Cultivating a Lifestyle
When we look at both the psalmist and Joshua, we can see that a lifestyle of meditating on the Word of God is related to both happiness and to hard work. Who among us is not eager for more joy? Who among us is not faced with a task that feels too difficult? It seems we all need to meditate on the Word of God.
And yet, what does it really mean to meditate on the Word of God? Moreover, how do we do it? There are plenty of barriers to these questions. After all, the idea of meditating is often co-opted by our modern associations with the word. And it’s easy to think of meditation as something vague and foggy. But it’s actually something real that can be implemented into real life.
Devouring the Word
The Hebrew word for ‘meditate’ is helpful here. It’s used in one other way in Scripture: to describe the way a predator growls over its prey. Imagine the sounds a lion makes as it hovers over its dinner and begins to devour it. (I have a hunch it’s similar to my husband when he’s eating ribs). This is how the happy psalmist hovered over the Word of God, this is how Joshua was to take in the Word of God as he led Israel, and this is how you and I are to meditate on the Word of God. (You can learn lots more about the Hebrew word for ‘meditate‘ from this podcast!)
As it turns out, meditating on God’s Word is not unlike the noises people make when they’re eating something really delicious and have forgotten their manners.
To help us better understand how to meditate on God’s Word, let’s lean into the eating metaphor. After all, Jesus Himself connected God’s Word to food as He combatted temptation. He responded to Satan, saying, “It is written, ‘Man shall not live by bread alone, but by every word that comes from the mouth of God’” (Matthew 4:4).
We, too, can live from God’s Word! Here are five helpful tips to help you ‘feast’ on God’s Word through meditation.

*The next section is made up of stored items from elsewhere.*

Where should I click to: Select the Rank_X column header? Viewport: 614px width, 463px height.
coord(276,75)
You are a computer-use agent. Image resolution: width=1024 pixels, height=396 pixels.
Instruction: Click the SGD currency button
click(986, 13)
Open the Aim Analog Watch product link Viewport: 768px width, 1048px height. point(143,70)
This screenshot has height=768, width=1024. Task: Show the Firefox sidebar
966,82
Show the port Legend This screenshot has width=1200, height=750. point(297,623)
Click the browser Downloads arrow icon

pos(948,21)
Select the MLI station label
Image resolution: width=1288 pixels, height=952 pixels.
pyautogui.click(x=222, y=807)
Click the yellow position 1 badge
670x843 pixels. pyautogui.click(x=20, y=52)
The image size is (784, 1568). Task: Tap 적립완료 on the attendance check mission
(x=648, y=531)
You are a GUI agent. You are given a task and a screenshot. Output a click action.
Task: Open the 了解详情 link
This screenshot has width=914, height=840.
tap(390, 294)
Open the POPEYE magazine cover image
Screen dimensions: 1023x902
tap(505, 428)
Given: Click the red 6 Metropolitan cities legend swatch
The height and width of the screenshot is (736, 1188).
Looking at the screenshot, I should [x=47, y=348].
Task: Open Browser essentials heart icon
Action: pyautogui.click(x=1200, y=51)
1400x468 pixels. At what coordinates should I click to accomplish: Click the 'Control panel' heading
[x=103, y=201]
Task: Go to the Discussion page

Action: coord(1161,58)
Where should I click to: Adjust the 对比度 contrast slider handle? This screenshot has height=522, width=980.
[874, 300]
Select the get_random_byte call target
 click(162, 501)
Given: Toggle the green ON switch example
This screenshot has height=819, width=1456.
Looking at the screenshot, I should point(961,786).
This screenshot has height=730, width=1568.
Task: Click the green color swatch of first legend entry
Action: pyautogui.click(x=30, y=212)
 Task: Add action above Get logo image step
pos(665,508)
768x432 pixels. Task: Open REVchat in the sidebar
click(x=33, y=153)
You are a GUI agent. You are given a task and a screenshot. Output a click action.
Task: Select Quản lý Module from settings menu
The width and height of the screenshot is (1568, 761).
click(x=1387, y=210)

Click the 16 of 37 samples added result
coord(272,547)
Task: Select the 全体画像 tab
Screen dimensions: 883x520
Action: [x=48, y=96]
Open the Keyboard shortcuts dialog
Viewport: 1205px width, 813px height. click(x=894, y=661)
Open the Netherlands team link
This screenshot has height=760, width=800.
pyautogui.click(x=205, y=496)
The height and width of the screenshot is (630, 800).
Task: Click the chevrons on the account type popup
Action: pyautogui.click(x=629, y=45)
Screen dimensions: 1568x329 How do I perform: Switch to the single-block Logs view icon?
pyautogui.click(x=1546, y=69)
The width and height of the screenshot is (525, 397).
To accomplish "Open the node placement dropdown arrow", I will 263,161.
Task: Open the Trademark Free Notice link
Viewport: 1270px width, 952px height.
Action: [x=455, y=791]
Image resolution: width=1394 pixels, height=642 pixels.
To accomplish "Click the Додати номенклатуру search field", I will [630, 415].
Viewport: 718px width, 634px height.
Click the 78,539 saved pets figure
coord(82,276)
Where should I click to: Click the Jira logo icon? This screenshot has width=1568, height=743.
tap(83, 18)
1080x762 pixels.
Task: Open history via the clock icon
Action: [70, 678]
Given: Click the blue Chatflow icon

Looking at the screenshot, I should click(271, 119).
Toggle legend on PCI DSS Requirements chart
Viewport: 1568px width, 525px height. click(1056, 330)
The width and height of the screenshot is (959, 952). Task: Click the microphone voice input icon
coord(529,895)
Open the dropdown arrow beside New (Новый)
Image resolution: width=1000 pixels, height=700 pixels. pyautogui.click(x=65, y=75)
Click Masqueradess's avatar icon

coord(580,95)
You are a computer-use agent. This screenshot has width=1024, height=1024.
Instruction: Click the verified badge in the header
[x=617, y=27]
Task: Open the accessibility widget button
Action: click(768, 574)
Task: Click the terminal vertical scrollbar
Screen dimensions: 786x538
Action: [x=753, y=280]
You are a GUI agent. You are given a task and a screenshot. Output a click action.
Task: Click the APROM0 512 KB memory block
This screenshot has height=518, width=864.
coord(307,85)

1. INVEST IN YOUR DIGESTION
The Bible is a big book. Meditation is not an effort to cram all of it into our brains at once. Rather it’s allowing small portions of it to sink into our hearts and dwell in us richly (Colossians 3:16). So, honor your spiritual digestion by considering your portion size. One practical place to start is a short psalm, like Psalm 23. This familiar passage contains only six verse. Yet they pack a punch, giving your mind plenty to feast upon.
It’s helpful to remember the generations of God-followers who didn’t have a copy of the Scriptures in their homes. They couldn’t have ‘quiet times’ as we tend to understand them. Instead, they carried small pieces of God’s Word in their hearts. They considered these as they went about their daily lives. How refreshing to remember that in seasons when we don’t have the option to sit and read large portions of Scripture, we can still experience God’s Word richly by meditating on it!
2. EAT ALL THE TIME
Many of us imagine meditation as something that is done in a quiet room with candles and calming music. And yet, that kind of atmosphere is certainly not something we can access ‘day and night’. Instead, we need to find a way to integrate meditating on God’s Word into the fabric of our everyday lives.
One practical way to do this is to have a verse or a small passage ‘on deck’ so that you have somewhere specific to direct your mind during mindless times. Consider the times during your day when your mind wanders and you find yourself overthinking past conversations, worrying over the future, or scrolling social media. Consider the time you spend doing tasks that require your hands but not your mind, like cleaning or running carpool. All of these moments are opportunities for meditation, to redirect your mind to a specific place in God’s Word.
3. EAT LOUDLY
Meditating on God’s Word does not have to be a quiet act. In fact, if you consider the definition of the word ‘meditate’, it seems this is a noisier practice than we may realize! Saying a passage or a verse out loud over and over is a practical way to keep your mind and body engaged with the text and can take the pressure off of the sometimes intimidating concept of meditation. There are a few glorious side effects to this practice, like memorization and speech transformation. As your tongue becomes more accustomed to speaking God’s Word, you will notice how it begins to infiltrate your prayers and your speech.
4. EAT WITH FOCUS
A feasting predator focuses on his feast. After all, he knows the food before him is good for him—and just plain good. It has both function and flavor. God’s Word does this too, offering our souls both nourishment for growth and flavor for enjoyment. Therefore, this feast warrants our full attention.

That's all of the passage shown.